And if you were "100% sure by that she had lied" then I'm not sure of the point of the question. What were you hoping to accomplish by asking the question if you were already sure of the answer?

And I still would have told her about the cameras somewhere in all the pre-trip debriefing. It would have prevented the entire issue and kept your pets comfortable.

I agree that the girl did a poor job. But I think you, as the adult, could certainly have handled this better.

Its easy for any of us to play Monday Morning QB and offer suggestions about what might be better, but the OP cannot go back and unsay the words, or rearrange her "interview",.

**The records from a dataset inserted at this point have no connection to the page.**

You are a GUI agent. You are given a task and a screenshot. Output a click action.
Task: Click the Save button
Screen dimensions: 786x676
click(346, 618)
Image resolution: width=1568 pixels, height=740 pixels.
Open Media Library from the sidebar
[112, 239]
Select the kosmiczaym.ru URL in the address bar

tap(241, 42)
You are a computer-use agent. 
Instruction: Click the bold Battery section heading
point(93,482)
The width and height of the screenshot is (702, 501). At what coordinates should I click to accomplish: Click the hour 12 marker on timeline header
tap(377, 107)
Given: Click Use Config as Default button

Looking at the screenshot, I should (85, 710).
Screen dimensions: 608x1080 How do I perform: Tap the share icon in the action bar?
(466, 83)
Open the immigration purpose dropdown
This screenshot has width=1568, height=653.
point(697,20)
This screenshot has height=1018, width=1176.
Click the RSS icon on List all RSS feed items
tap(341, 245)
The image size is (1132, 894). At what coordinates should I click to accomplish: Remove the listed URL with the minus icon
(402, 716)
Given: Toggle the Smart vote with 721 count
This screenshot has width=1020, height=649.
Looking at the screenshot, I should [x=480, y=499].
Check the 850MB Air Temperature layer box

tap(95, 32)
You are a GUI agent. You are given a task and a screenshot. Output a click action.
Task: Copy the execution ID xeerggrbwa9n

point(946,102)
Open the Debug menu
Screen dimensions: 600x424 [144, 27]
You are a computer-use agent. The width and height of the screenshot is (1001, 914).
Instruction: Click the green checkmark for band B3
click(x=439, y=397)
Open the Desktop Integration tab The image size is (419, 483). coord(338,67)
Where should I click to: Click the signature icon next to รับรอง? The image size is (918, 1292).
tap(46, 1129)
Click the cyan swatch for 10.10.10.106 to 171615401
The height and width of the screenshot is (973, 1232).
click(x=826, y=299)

I have to be honest, when I got home from my vacation and saw the slimy water dish and learned that my 'Pet sitter" barely added water for Baxter, it took me a few days to go pay the kid. His Mom asked if I was happy with him...and because I did not want to start an issue, I ignored her question. I know I should have had a conversation but was so angry with him I thought it was better to just sat nothing. WIth teh OP situation, I know I woudl not have done that, and figure she handled it better than I would. Those dogs were neglected. I would not have managed to give the kid a chance to lie, or come clean.
 
Isn't the whole point of this thread to Monday Morning Quarterback? If not, if what's done is done, then what is this thread supposed to accomplish?
 
Based on the responses here I can see why so many teens are the way they are.

Delicate little flowers who can't hear anything negative or their fragile psyche might be damaged. People tend to live up or down to our expectations of them.

The kid was hired for a job. She didn't do the job as specified. It doesn't matter what she or anyone else thinks of the "directives" of the job. Once she agreed to do the job she agreed to follow those directives. If she didn't want to follow the directives, then she shouldn't have accepted the job.

You're nicer than me OP. If I had hired her to come 4 times at say...$10 per visit, she'd have been paid $30 because she missed a visit.